Nina Burrell: How would you introduce XING to our XXY readers? What were your main aims for the project?

Elizabeth Gabrielle Lee: XING is a domain of possibilities shedding light on the lives of East and South-east Asian women. In this first installation of a long-term project, XING takes form in a photo book, with a particular focus on subverting and mimicking the stereotypes of Asian women. The photo book features the work of ten international photographers and essays on the topic at hand. The aims of the project were simple – to disrupt the overarching stereotypes and generalisations imposed on Asian females, to challenge existing notions, and to motivate change in the way this group of women are perceived in the global community.

NB: How important is representation in your area of work?

EGL: Representation is one of the major themes that the project is premised on. It was a crucial starting point for the development of the concept of XING, and continues to be a constant reminder and source of motivation for the project. Representation to me is based on the construction of meaning, and the subsequent development of impressions that eventually lead to the formation of stereotypes-good and bad. In the case of the project’s subjects, it was pivotal to acknowledge and understand why these stereotypes of Asian women existed in the first place.

NB: Who were/are your greatest creative influences?

EGL: I think it is important not to just draw inspiration from one particular field, but instead be receptive to other areas of practice existing out of the creative field. The critical work of Gayatri Spivak, Bell Hooks, and Simone de Beauvoir allow me to approach my practice with a little more dexterity in thought, while archival material contributes a richness and depth towards my worldview.
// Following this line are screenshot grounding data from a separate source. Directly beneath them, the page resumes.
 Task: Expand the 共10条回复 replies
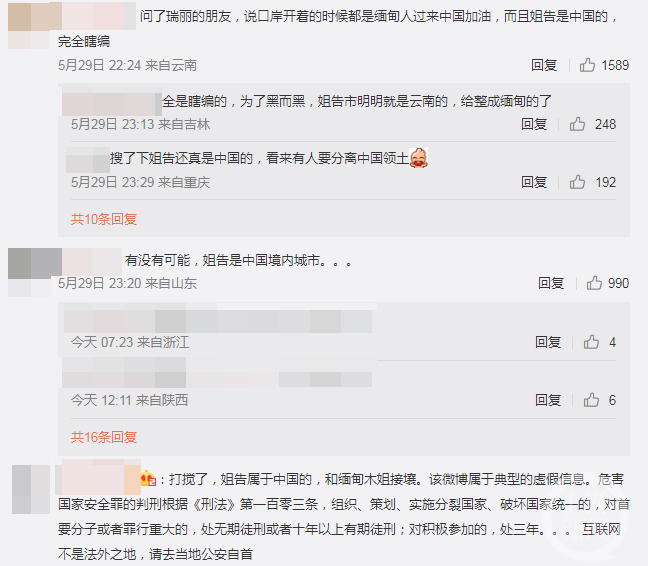pyautogui.click(x=104, y=219)
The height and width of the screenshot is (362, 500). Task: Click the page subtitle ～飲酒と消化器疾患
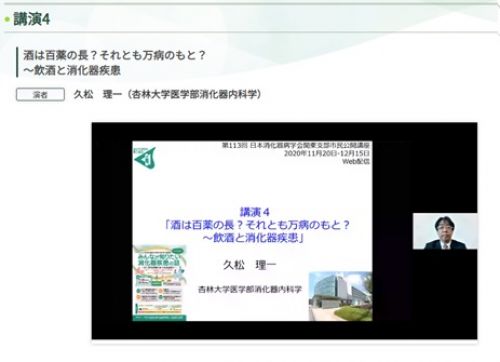click(72, 70)
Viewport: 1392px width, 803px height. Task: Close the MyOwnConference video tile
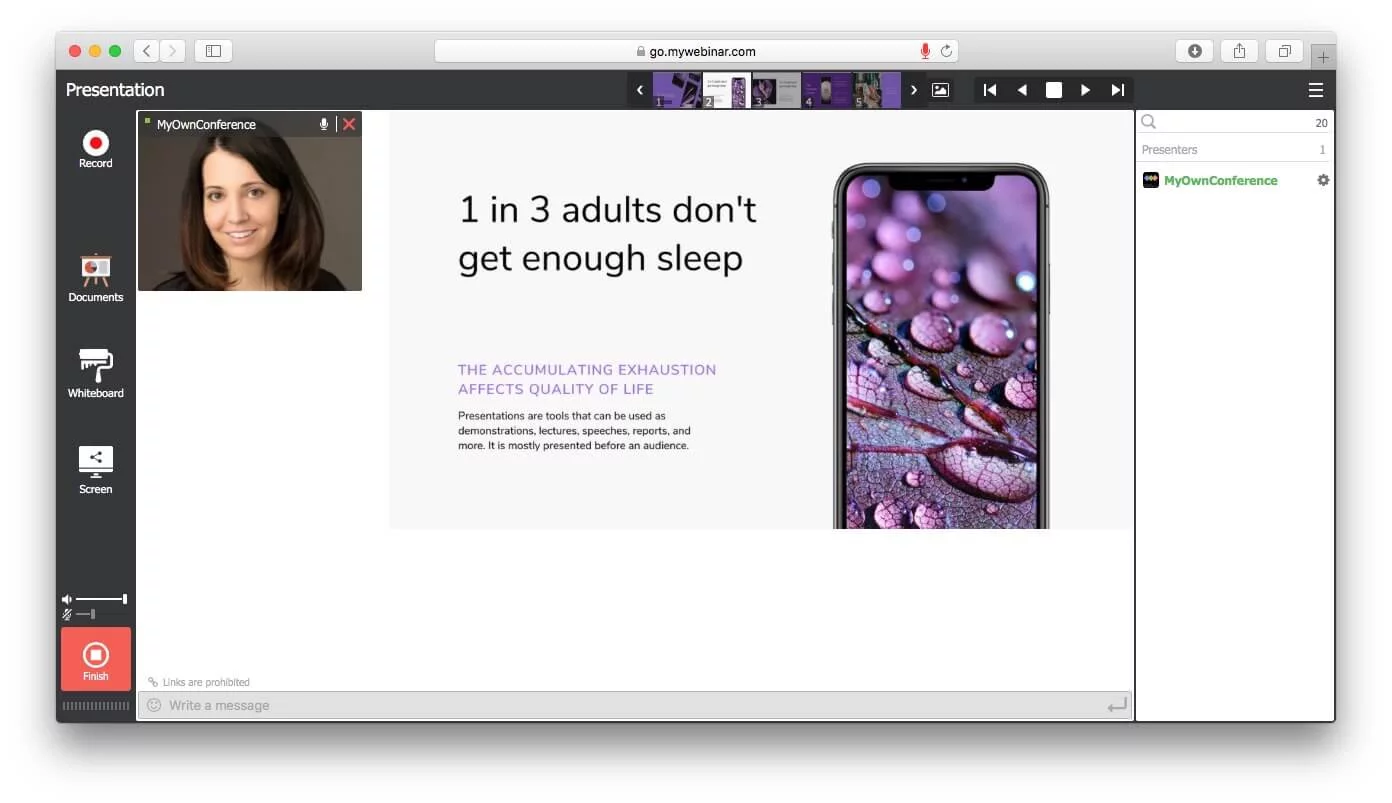click(349, 125)
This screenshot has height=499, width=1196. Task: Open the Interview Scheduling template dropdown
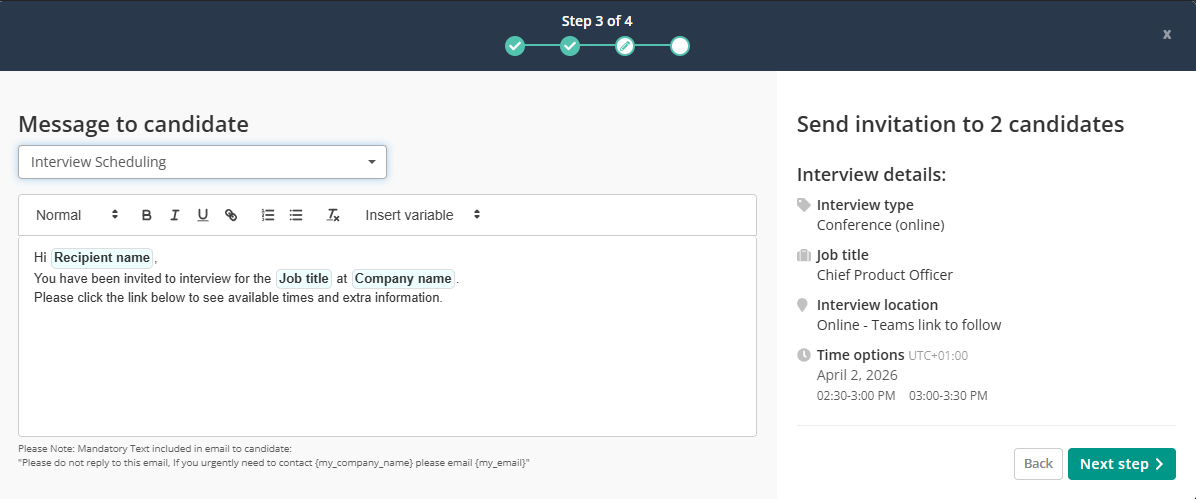202,162
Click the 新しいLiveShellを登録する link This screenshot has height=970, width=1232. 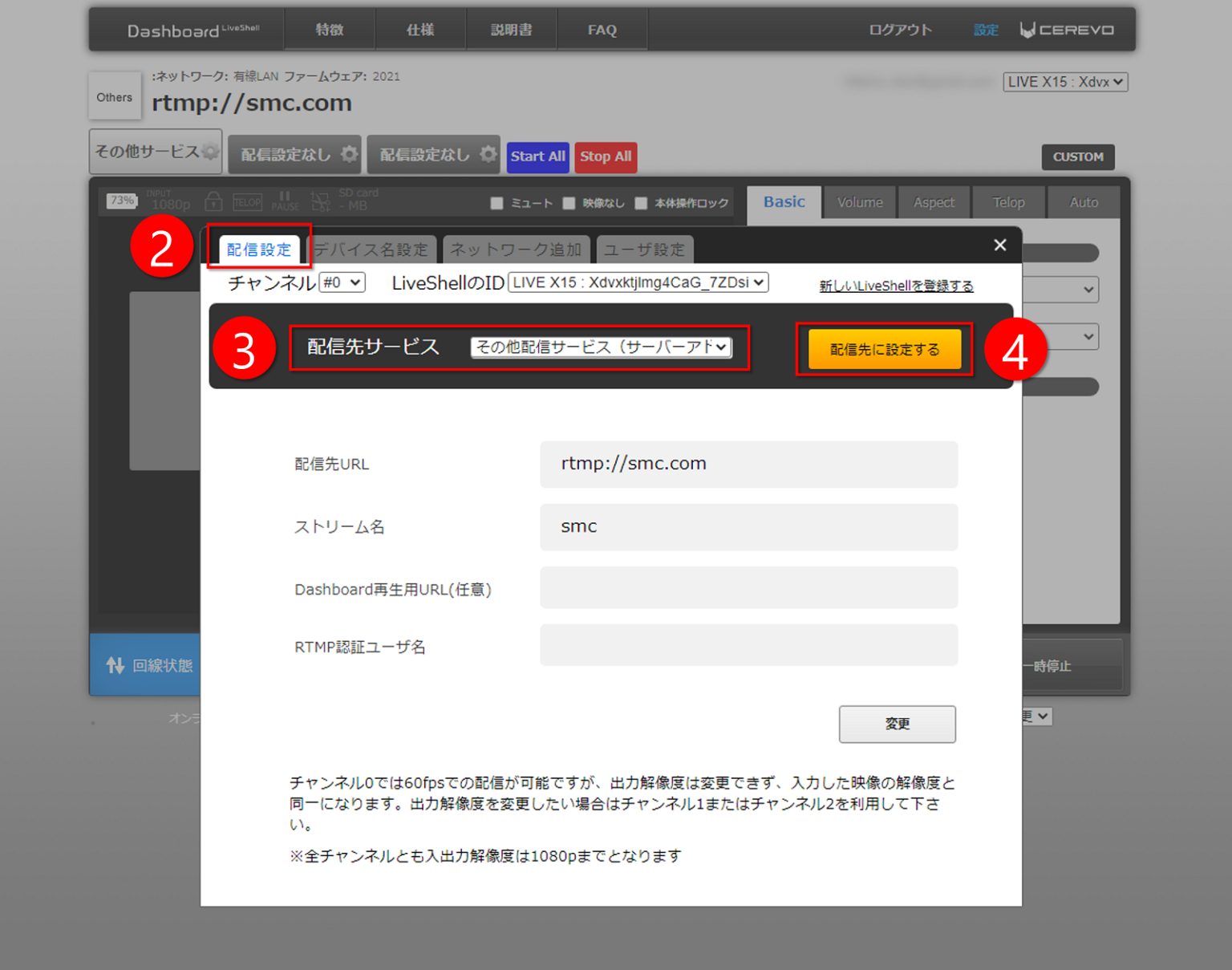[896, 285]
Artists from the likes of Shoji Ueda, David Wojnarowicz, Rinko Kawauchi, and Susan Sontag enrich my process as a practitioner.

NB: The video centres around a return to one’s ‘mother tongue’, why did you think this was an important sentiment to represent?

EGL: As countries around the world grow closer and closer, mother languages face certain threats. With the English language used as the universal code of communication, many youths around the world, including myself lose touch with their mother tongue, including myself – an uprooted Asian living in the UK. I think it was apt for the film to explore this desire to reconnect with one’s roots, appealing to the aural senses. Apart from physical appearance, Asians fall prey to being generalised in a homogenous group defined by a seemingly similar and nondescript language. The different languages in the film were raised on a pedestal, to celebrate the beauty of the different languages in East Asia, whilst highlighting their nuances, subtle or not.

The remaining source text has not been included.